The Michiana Behavioral Health Center issued a press statement in response to the allegations from a group of protesters yesterday claiming that the center is putting children in danger through a variety of policy violations, dangerously low staffing, and inadequate supervision, along with a hostile work environment that the protest group alleges has caused more than 50 employees to quit their jobs or be fired.
More than a dozen protesters lined Oak Road in Plymouth voicing their concerns and demanding change, and Diamond Campbell – a former six-and-a-half-year employee of MBHC – alleges the center is committing a variety of violations against policy and state law on a daily basis and claims the center no longer follows state-mandated regulations put in place to protect patients from aggressive preteen children and adolescents.
However, the administration at MBHC issued a statement expressing that, despite what the protesters claim, the facility has not had 50 employees that have been terminated or resigned – rather, the statement claims 17 full-time employees and six part-time employees have left within the last year, which they said is “not an unusual turnover rate” for an employer of their size.
The statement from MBHC asserts that the facility continues to meet “all staffing ratios necessary and appropriate to ensure patient safety and maintain regulatory compliance,” and stated that it takes the safety and well-being of its patients and employees very seriously as they “continually review clinical programming, procedures, and staffing to enhance the provision of safe, effective, and patient-centered treatment.”

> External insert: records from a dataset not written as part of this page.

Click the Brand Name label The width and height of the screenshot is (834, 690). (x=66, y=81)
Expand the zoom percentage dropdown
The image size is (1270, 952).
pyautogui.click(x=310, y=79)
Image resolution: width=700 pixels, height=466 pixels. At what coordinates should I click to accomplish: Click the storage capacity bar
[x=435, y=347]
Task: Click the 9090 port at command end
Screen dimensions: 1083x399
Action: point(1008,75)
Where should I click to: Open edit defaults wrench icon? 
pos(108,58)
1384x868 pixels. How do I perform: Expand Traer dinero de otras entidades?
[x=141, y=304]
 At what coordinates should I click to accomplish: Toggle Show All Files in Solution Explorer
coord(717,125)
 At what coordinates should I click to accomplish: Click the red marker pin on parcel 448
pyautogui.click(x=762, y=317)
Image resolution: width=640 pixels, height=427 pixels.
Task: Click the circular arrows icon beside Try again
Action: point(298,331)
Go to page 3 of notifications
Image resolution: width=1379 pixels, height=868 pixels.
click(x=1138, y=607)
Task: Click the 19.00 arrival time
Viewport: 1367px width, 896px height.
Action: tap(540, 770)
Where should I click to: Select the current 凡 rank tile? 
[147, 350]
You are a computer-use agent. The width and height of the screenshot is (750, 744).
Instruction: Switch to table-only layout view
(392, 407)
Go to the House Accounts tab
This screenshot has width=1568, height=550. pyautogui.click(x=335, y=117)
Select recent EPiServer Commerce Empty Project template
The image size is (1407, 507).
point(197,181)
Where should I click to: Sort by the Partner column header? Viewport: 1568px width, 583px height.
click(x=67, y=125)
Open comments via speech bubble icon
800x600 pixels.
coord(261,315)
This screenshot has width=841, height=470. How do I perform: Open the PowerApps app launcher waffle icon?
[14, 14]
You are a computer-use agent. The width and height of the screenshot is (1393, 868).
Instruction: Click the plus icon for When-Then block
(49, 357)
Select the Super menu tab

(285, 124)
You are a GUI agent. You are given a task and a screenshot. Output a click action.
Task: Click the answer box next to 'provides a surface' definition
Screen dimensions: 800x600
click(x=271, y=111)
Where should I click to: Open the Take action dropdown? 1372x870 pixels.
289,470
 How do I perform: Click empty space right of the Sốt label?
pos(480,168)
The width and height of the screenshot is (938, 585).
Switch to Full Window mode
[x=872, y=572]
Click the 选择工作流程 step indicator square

The center said that prior to placement in the facility, each patient undergoes a comprehensive mental health clinical evaluation, and accommodation and roommate designations are determined based on a variety of clinical elements alongside the developmental age of each patient. The statement claims that the management and staff of MBHC adhere to strict guidelines and processes for dealing with patients and requires strict observation levels to ensure an environment of care and safety for patients.
The statement indicated that the center is licensed by the state, nationally accredited by the Joint Commission and maintains a good-standing with all regulatory agencies. According to MBHC, the center is not facing any financial pressures as it continues to serve all of its patients with the “highest quality of care for patients with special, and sometimes complex, mental health needs while maintaining compliance with all federal and state regulations.”